Please copy out the material below word for word, omitting the pictures.

━━━━━━━━

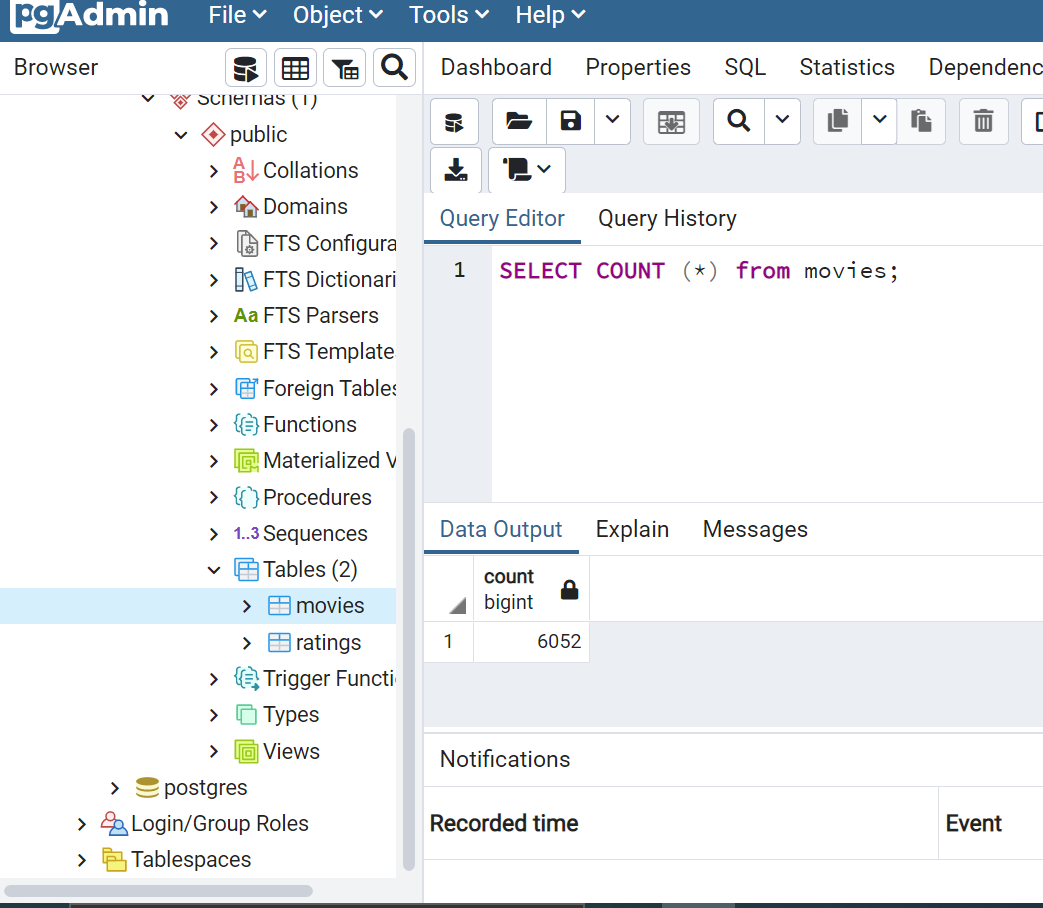The width and height of the screenshot is (1043, 908).
Task: Switch to the Query History tab
Action: 667,218
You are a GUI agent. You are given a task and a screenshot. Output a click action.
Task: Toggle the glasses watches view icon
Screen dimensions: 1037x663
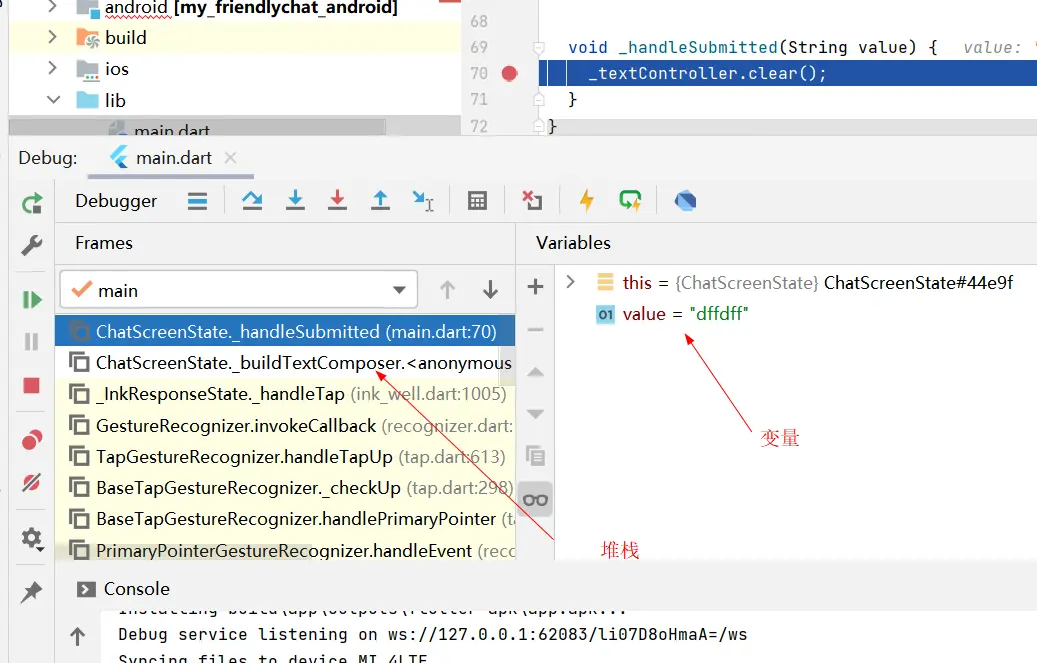click(x=536, y=500)
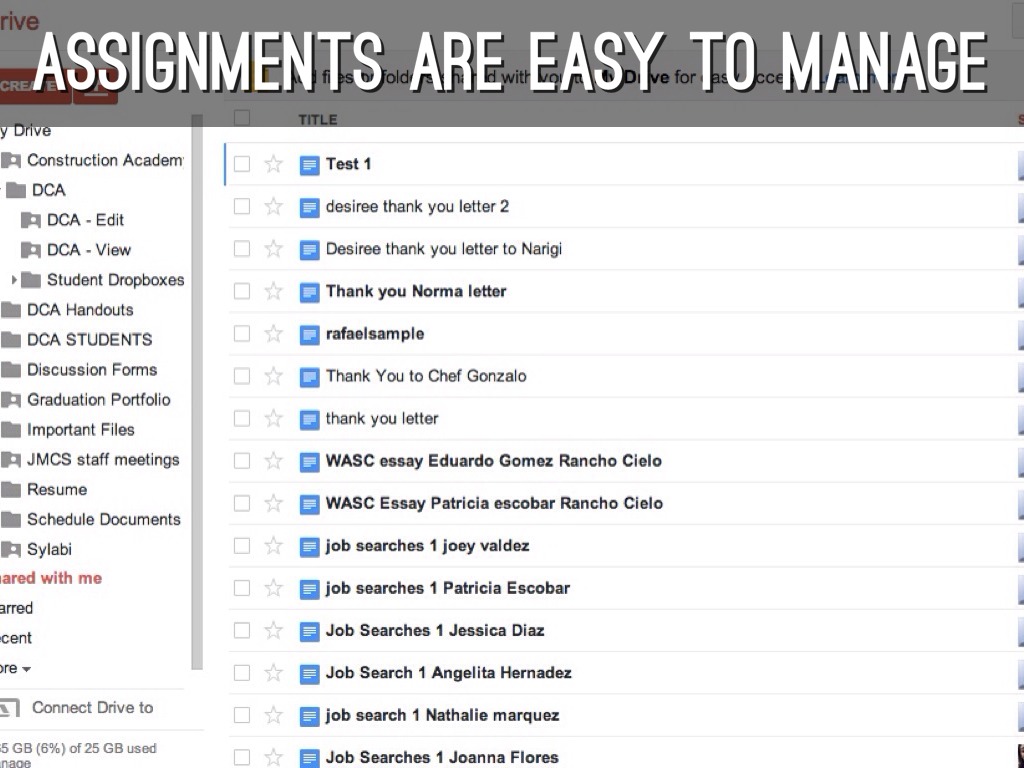This screenshot has width=1024, height=768.
Task: Click doc icon for Thank You to Chef Gonzalo
Action: [x=310, y=377]
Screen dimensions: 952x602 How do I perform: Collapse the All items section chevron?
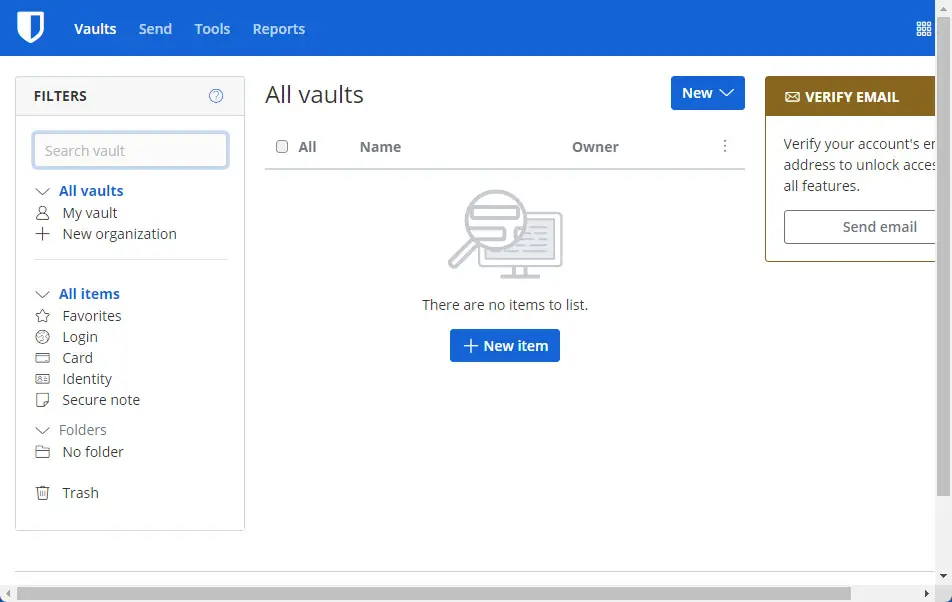pos(42,294)
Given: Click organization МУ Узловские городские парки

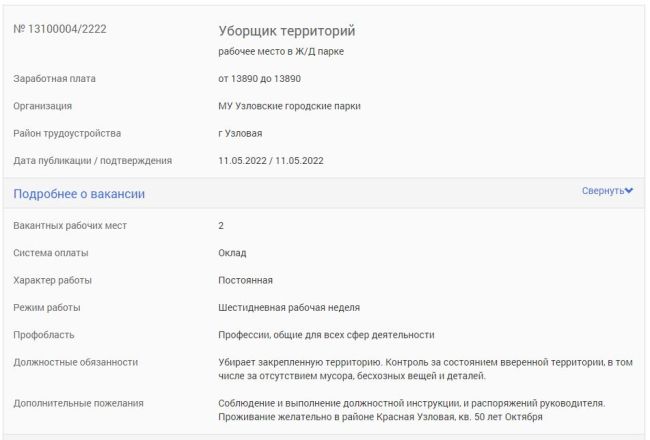Looking at the screenshot, I should pyautogui.click(x=289, y=106).
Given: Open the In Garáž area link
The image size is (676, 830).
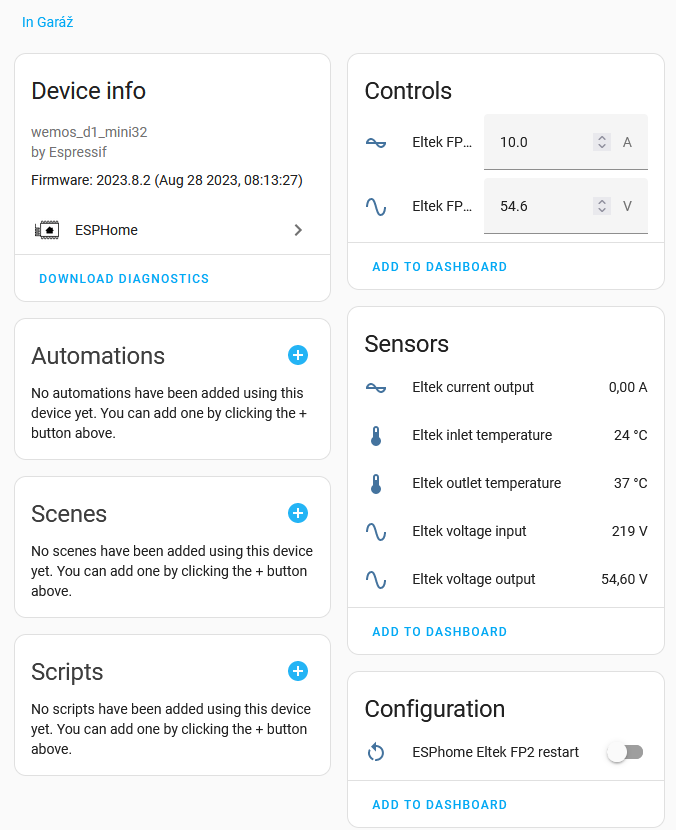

━━━━━━━━

_WORKED SOLUTION_
The width and height of the screenshot is (1043, 908).
Task: Switch to the Query History tab
Action: 667,218
You are a GUI agent. You are given a task and a screenshot. Output a click action.
Task: Toggle the glasses watches view icon
Screen dimensions: 1037x663
click(x=536, y=500)
This screenshot has width=1024, height=768.
Task: Click doc icon for Thank You to Chef Gonzalo
Action: [x=310, y=377]
Screen dimensions: 952x602 How do I perform: Collapse the All items section chevron?
pos(42,294)
Given: Click organization МУ Узловские городские парки

Looking at the screenshot, I should pyautogui.click(x=289, y=106).
Given: Open the In Garáž area link
The image size is (676, 830).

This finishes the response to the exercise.